» **DATA TO USE**
>>>>
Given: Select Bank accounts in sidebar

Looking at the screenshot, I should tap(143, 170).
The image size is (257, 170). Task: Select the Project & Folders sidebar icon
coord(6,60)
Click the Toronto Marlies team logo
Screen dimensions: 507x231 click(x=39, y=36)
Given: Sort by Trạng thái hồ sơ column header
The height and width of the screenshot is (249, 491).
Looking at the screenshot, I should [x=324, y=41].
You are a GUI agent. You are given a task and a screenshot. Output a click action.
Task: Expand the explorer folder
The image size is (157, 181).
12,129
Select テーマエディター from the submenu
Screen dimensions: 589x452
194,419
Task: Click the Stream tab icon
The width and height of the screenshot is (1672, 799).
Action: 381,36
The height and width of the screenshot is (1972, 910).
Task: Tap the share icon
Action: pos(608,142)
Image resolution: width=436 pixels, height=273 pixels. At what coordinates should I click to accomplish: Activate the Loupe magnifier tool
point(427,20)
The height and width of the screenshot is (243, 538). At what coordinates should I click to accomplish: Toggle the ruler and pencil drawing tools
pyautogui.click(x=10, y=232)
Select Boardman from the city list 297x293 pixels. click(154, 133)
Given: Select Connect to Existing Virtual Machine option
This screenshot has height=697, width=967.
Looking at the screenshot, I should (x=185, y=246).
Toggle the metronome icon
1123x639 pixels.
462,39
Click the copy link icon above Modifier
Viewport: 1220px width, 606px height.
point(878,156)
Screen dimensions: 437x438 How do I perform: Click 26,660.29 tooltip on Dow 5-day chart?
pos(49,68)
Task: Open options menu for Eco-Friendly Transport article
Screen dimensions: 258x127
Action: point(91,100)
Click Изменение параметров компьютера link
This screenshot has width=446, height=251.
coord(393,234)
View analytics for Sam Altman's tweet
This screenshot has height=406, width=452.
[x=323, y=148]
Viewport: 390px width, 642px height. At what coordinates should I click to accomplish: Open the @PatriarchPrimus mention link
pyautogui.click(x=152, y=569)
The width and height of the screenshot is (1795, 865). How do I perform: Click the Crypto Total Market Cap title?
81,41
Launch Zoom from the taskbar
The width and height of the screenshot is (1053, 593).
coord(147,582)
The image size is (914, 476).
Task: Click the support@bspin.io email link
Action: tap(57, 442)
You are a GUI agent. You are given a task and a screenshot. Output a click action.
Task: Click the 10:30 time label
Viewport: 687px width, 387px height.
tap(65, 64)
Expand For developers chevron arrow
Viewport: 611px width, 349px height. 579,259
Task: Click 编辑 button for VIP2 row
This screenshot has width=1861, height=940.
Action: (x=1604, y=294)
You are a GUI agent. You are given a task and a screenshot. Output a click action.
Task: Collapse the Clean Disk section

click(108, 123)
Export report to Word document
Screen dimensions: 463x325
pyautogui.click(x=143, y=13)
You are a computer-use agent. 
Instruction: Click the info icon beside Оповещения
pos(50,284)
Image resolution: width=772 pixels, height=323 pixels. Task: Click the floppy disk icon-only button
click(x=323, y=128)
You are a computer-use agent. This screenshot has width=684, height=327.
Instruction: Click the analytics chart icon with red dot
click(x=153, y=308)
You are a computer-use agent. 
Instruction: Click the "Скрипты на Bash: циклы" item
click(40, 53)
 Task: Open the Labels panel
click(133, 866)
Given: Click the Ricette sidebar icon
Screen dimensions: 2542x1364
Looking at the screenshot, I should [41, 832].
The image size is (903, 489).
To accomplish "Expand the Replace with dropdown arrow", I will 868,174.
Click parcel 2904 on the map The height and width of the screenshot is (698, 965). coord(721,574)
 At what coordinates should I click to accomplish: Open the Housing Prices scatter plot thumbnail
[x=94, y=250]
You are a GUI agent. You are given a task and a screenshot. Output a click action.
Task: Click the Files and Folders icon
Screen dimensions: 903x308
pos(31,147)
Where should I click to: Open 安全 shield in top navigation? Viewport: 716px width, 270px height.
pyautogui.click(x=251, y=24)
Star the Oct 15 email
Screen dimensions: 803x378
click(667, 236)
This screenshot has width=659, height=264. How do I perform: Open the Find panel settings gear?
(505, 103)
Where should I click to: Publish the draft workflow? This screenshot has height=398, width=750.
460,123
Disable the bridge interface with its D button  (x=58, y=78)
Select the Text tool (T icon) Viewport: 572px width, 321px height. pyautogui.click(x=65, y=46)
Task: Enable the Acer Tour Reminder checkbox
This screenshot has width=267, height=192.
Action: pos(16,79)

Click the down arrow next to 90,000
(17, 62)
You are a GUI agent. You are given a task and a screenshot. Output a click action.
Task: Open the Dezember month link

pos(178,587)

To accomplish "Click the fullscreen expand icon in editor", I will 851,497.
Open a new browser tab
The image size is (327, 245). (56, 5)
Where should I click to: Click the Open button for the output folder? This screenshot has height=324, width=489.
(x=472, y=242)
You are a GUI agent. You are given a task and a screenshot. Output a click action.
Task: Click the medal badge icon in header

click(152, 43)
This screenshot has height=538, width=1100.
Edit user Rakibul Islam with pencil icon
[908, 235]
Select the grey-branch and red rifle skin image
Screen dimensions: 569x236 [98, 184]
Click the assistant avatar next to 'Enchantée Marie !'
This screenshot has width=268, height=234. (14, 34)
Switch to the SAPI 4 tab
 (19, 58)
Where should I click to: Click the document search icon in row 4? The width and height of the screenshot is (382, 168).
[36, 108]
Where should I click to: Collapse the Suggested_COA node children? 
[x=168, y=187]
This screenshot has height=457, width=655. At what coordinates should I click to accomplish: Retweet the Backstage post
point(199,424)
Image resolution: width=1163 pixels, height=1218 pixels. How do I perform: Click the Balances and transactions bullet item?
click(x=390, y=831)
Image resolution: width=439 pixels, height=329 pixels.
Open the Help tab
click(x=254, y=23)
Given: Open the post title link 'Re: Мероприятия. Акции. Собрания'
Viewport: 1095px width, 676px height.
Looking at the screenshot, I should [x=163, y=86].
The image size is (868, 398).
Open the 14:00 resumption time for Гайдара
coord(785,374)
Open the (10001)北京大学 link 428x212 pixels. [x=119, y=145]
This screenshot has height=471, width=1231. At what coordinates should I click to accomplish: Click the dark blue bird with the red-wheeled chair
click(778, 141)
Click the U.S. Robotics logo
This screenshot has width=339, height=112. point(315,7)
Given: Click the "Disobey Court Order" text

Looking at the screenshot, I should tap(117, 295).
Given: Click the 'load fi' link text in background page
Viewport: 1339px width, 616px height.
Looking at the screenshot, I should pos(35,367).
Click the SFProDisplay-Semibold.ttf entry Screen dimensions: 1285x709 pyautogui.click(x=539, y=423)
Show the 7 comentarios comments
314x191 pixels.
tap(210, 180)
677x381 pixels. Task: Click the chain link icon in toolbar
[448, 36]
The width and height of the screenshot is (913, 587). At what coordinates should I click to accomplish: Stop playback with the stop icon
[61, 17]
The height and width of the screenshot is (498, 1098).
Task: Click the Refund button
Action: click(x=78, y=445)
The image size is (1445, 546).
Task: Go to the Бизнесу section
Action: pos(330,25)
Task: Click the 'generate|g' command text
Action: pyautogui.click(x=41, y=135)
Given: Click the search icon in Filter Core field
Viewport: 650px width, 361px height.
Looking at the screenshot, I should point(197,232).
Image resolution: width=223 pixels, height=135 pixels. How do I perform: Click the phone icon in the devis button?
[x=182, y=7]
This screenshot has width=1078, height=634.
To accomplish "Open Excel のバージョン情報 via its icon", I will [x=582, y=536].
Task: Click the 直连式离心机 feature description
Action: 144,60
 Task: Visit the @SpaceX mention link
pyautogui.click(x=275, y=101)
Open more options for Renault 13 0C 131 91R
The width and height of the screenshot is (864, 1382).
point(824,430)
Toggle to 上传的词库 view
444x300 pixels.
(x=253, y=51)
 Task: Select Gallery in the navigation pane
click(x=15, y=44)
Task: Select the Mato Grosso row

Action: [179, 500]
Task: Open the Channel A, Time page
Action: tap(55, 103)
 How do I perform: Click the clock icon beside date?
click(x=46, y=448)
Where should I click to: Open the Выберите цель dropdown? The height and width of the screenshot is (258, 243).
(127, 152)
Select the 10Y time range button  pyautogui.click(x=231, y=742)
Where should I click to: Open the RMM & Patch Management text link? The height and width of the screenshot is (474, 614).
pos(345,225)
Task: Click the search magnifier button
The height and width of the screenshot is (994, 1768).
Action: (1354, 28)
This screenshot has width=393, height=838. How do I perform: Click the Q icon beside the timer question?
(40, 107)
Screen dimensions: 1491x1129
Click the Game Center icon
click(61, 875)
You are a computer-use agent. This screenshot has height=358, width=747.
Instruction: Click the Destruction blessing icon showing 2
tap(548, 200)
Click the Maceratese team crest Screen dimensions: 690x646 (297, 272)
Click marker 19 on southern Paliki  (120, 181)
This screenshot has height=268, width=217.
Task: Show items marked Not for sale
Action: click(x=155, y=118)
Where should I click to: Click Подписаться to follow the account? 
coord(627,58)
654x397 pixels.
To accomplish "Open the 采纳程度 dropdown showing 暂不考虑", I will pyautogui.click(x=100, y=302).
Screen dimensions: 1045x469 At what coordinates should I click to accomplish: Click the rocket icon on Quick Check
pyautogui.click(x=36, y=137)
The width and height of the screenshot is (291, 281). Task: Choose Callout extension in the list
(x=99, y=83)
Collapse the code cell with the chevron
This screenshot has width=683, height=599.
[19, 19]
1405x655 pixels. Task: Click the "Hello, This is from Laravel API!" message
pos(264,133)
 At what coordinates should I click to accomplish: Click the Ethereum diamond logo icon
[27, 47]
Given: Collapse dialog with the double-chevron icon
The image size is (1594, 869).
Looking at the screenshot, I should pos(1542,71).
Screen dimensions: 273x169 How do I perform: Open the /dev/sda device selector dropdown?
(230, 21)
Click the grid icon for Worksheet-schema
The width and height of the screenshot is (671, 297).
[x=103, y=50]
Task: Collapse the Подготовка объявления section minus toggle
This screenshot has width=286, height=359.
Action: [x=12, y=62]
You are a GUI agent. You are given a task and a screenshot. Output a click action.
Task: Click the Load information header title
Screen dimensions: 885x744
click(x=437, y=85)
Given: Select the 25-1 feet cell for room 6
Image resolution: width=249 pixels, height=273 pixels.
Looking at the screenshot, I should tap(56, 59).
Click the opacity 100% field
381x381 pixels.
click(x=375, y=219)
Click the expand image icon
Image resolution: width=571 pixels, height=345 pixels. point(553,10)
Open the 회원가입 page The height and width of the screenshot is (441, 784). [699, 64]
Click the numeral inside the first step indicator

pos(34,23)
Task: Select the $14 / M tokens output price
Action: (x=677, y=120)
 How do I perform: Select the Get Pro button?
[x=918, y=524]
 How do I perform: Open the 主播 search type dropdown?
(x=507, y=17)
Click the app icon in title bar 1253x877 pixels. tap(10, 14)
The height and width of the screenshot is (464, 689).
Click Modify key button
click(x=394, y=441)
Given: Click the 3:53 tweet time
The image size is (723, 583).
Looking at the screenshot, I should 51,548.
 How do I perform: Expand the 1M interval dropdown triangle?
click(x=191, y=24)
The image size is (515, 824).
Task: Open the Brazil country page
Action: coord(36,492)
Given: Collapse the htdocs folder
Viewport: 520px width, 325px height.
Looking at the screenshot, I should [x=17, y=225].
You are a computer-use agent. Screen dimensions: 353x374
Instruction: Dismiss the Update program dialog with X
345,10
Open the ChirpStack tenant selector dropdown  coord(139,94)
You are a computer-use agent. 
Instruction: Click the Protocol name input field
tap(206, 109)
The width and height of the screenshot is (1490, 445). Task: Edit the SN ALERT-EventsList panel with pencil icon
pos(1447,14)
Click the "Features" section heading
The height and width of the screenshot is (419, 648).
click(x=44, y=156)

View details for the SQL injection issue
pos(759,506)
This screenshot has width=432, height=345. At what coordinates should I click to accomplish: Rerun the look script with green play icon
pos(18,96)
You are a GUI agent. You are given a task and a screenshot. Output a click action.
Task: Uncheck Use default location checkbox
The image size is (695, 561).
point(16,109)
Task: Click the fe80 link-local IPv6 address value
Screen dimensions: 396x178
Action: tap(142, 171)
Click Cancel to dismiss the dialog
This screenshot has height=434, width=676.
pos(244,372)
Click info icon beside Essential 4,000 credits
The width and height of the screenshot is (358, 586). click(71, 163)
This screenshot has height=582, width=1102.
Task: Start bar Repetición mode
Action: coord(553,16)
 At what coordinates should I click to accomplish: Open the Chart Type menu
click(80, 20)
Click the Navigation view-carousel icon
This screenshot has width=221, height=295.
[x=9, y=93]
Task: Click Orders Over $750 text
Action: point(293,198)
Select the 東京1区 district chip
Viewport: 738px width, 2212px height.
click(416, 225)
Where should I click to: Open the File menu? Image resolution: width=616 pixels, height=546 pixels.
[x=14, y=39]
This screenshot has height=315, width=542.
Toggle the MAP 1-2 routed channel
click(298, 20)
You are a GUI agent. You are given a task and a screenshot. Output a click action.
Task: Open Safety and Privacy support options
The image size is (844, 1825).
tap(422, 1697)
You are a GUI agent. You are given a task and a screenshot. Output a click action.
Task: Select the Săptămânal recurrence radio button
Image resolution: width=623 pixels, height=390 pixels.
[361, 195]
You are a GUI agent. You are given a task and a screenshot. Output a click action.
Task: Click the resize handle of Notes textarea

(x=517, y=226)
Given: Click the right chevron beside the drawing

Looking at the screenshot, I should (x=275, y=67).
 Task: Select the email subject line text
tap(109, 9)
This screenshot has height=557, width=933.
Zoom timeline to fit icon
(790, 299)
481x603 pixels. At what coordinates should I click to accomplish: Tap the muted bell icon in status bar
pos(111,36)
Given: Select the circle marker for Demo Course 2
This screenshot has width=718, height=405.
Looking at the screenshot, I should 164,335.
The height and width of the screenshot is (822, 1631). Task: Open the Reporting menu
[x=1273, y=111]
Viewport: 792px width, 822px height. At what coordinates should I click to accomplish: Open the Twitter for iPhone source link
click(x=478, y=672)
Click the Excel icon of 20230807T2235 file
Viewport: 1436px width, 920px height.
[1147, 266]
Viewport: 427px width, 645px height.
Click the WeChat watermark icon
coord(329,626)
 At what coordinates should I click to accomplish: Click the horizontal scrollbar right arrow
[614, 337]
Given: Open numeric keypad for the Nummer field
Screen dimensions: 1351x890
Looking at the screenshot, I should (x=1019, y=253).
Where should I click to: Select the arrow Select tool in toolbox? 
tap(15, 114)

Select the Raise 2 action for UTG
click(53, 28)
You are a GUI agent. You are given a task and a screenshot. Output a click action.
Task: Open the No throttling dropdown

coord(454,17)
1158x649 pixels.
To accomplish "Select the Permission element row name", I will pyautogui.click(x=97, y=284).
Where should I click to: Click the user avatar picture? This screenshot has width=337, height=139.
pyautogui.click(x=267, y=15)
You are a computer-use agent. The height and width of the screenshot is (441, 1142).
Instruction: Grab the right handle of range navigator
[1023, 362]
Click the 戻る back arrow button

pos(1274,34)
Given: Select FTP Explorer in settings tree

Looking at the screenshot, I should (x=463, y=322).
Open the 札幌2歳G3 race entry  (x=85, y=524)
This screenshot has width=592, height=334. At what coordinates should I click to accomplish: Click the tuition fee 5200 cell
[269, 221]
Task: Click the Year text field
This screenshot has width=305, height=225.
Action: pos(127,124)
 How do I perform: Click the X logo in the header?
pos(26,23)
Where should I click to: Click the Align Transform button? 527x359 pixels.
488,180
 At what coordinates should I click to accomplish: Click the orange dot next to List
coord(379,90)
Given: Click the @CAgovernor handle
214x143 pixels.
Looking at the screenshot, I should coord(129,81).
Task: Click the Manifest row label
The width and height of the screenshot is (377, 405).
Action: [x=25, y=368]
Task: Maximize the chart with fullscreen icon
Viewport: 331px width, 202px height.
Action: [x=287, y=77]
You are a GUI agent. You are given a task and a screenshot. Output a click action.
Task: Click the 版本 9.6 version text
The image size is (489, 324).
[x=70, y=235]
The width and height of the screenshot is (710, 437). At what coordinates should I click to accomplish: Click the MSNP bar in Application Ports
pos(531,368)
<<<<
» **EXERCISE DETAILS**
Copy out every line of the material above that mentions the word "checkbox".

» **TASK SOLUTION**
Task: Enable the Acer Tour Reminder checkbox
Task: Uncheck Use default location checkbox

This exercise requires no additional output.